The Future of taTME Round-Up

To kick off day two of the European Society of Coloproctology’s 17th Annual Conference (#ESCP2022) in Dublin, delegates attended a breakfast panel discussion featuring Quentin Denost (France), Ellen van Eetvelde (Belgium) and Conor Delaney (United States), chaired by Willem Bemelman (The Netherlands).

The session centred around the debate around the different approaches for Total Mesorectal Excision (TME) – including the laparoscopic, robotic and taTME (Transanal Total Mesorectal Excision) platforms.
Notably, the newer, innovative taTME platform has fallen victim to controversy in recent years, with concerns raised around the safety and effectiveness of the platform leading to a temporary ban in Norway.

In order to fairly compare the three techniques, Willem Bemelman (The Netherlands) explored a range of studies – and the pitfalls these studies present. He highlighted the difficulties faced when comparing the literature, as – for example – the definition of rectal cancer has changed over the years. Many studies, he says, are diluted by the learning curve effect, or polluted with comparisons to Partial Mesorectal Excision (PME) procedures. As PMEs are generally considered less risky, he suggests that we should focus on the true rectal cancers to truly compare the three techniques.

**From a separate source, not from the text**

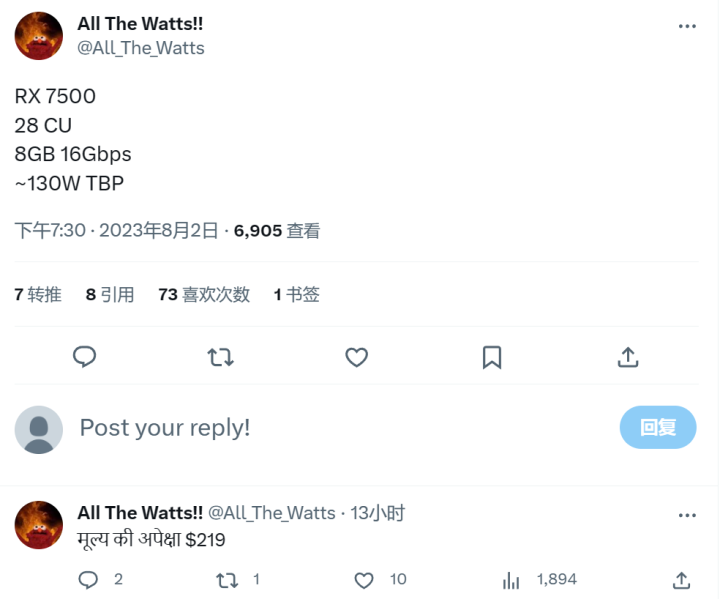Open All The Watts avatar at top
This screenshot has width=720, height=599.
coord(39,36)
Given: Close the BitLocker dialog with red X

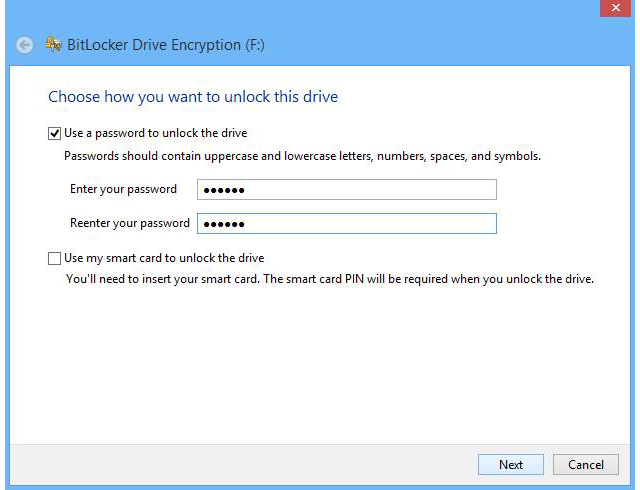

Looking at the literature, he concluded that in multiple studies, the taTME delivered a lower conversion rate, and that leak rates are more or less equal with other techniques (at 30 days). He observed there is also more restorative surgery, and that surgeons are better able to preserve the sphincter with the taTME platform as opposed to the laparoscopic method, and to a lesser extent, robotics. He also highlighted that the platform enables a team approach – if other experienced surgeons are on hand.

Most importantly, his analysis found that taTME delivers a higher rate of restoration of continuity in the patients who had taTME, but this is still only 50%. So, while these patients received the best technique for the localisation of the tumour, you can still only save the sphincter in 50% of cases.

He concludes that, like with many innovations, there is a learning curve with the taTME approach. TaTME has caught the attention of the profession, and, unsurprisingly problems have been observed with the technique because it is a new, more difficult, technique. But, in experienced hands, the morbidity rate and oncological results after three years is equal to that of comparable techniques.

tatme panel

The importance of skills and experience

No matter the approach to TME, all panellists agreed on the critical importance of a surgeon’s training and of getting a reasonable case volume under their belt to become skilled in one technique. The success of taTME may therefore not depend on the approach itself – but delivering the adequate training, case volume, and support within the wider colorectal team. The presence of an experienced specialist in the unit was also highlighted.

Conor Delaney (United States) explained how this approach works in his team at the Cleveland Clinic: “My personal preference is laparoscopic. We have a big enough team that can focus on different techniques. What we’ve tried to do is have people who can concentrate on different platforms. A number of us will use laparoscopic, then we have someone in Ohio and someone in Florida who will come in to do taTME. If you have a team of ten or more surgeons, you don’t want everyone dabbling!”

However, not all surgeons have the option of calling on large teams such as those common in the United States. Teams in other regions are instead exploiting the emergence of new indications for transanal surgery, which can also be used for pouch complications and Hartman reversal, among others. Willem Bemelman (The Netherlands) explained his team are gaining experience and case volume by using the transanal approach for a range of indications, adding, “This really helped us to master the technique!”.

Ellen van Eetvelde (Belgium) argued that each of the three techniques provide a purpose, and that at the end of the day it’s about what is best for the patient.

She said: “I don’t think it’s a question of robotic, laparoscopic or taTME. It’s a question of how to do the best transection and anastomosis for that patient. And, if that means you need to go transanal because you’re unsure about your distal margin, then you do so. For me, it’s not a competition, it’s complimentary”.

She also highlighted how the different platforms are enabling colorectal surgeons to save the sphincter no matter the approach, but that close consultation with the patient must still be of utmost importance. The options should be explained and offered to the patient so they can make an informed decision. Functional outcomes are not always optimal – there is always some damage.

Quentin Denost added that another key consideration should be assessing the compliance of the patient before surgery, and whether they will actually be compliant with the proposed programme. He also questioned the role of taTME in places where there is no culture of sphincter preserving surgery, highlighting that taTME should never be used just to use the platform.

To conclude the panel, the speakers agreed that each surgeon will do it slightly differently; the important thing is having a solid technique and approach, and picking a primary way to do it so you’re as good at this as possible.